1.莖瘤芥抗逆基因BjPERK1，其特征在于：其核苷酸序列為SEQ?ID?NO.1所示，全長序列2252bp，最大開放閱讀框1923bp，5’端非編碼區有99bp，3’端非編碼區有230bp。

2.莖瘤芥抗逆基因蛋白BjPERK1，其特征在于：其氨基酸序列為SEQ?ID?NO.2所示。

3.莖瘤芥抗逆基因BjPERK1的重組植物表達載體pCAMBIA1302-BjPERK1，其特征在于：由權利要求1所述的抗逆基因BjPERK1的最大開放閱讀框序列與植物表達載體pCAMBIA1302構成。

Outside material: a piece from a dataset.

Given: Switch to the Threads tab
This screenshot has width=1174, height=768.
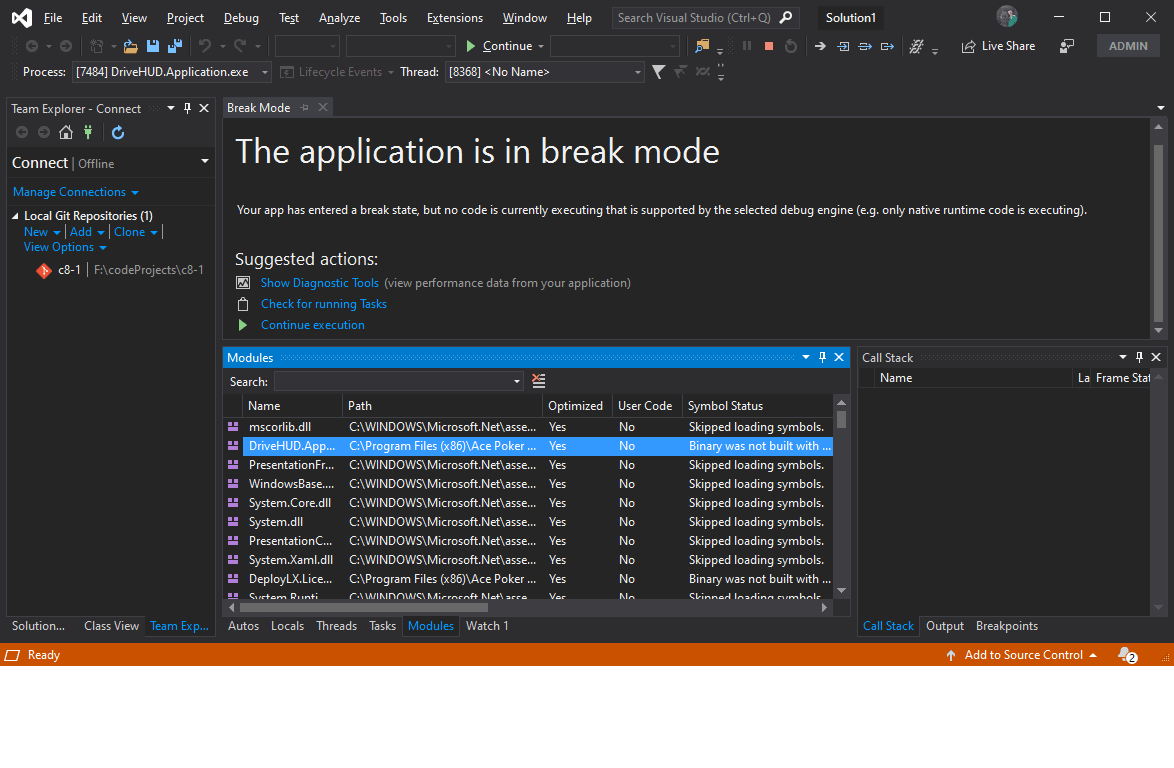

4.權利要求3所述的莖瘤芥抗逆基因BjPERK1的重組植物表達載體pCAMBIA1302-BjPERK1的構建方法，其特征在于：包括如下步驟：

（1）莖瘤芥抗逆基因BjPERK1的克隆

A.BjPERK1基因5’端未知序列擴增

根據序列SEQ?ID?NO.3設計兩個反向巢式引物：

BjPERK1-AOUT：5'-AGTCCTTTAGCAGATCCAAGAGCA-3'

BjPERK1-AIN：5'-AATCTGGTGCTCCATTCCATTGTA-3'；

提取莖瘤芥莖的總RNA，然后通過5’-Full?RACE?Kit試劑盒方法獲得cDNA第一鏈并進行巢式PCR擴增，產物連接到pMD19-T載體，轉化DH5α感受態細胞，篩選并測序獲得5’端序列；

B．BjPERK1基因3’端未知序列擴增

根據序列SEQ?ID?NO.3設計兩個正向巢式引物：

BjPERK1-SOUT：5'-TGCTTGTCTATGAGTTTGTTCCTA-3'

BjPERK1-SIN：5'-GCAATCCTAAAATCATTCACCGTG-3'

提取莖瘤芥莖的總RNA，然后用接頭引物和反轉錄酶反轉獲得cDNA第一鏈并進行巢式PCR擴增，產物連接到pMD19-T載體，轉化DH5α感受態細胞，篩選并測序獲得3’端序列；

C．BjPERK1基因全長序列擴增

將所述獲得的5’端序列、3’端序列與序列SEQ?ID?NO.3拼接，并從5’端非翻譯區和3’端非翻譯區設計一對引物：

上游引物BjPERK1-F：5'-CGTGTCTCCTCTCTCCTCCTGCTT-3'

下游引物BjPERK1-R：5'-AACCTTCAATTTCTCTCCCATCTG-3'；

再以步驟B中的cDNA第一鏈為模板進行PCR擴增，產物連接到pMD19-T載體，轉化DH5α感受態細胞，篩選并測序獲得BjPERK1基因全長序列；

（2）植物表達載體pCAMBIA1302-BjPERK1的構建

根據BjPERK1基因的最大開放閱讀框序列設計一對引物，并分別引入酶切位點Bgl?II和BstE?II序列：

上游引物BjPERK1-Bgl：5’-AGATCTATGTCCTCGGCGCCGTCT-3’；

下游引物BjPERK1-Bst：5’-GGTAACCTTACAAAAAAGGGCCACTAT-3’；

再以步驟（1）B中的cDNA第一鏈為模板進行PCR擴增，產物連接到pMD19-T載體得重組質粒pMD19-T-BjPERK1，轉化DH5α感受態細胞；提取質粒pMD19-T-BjPERK1和pCAMBIA1302，并用Bgl?II和BstE?II雙酶切后連接，轉化，篩選并測序驗證，植物表達載體pCAMBIA1302-BjPERK1構建成功。

5.如權利要求4所述的莖瘤芥抗逆基因BjPERK1的重組植物表達載體pCAMBIA1302-BjPERK1的構建方法，其特征在于，所述接頭引物的序列為5'-ATTCTAGAGGCCGAGGCGGCCGACATG-d(T)30MN-3′，其中N=A,G,C或T，M=A,G或C；所述反轉錄酶為M-MLV酶。

6.莖瘤芥抗逆基因BjPERK1在提高植物耐鹽特性的應用。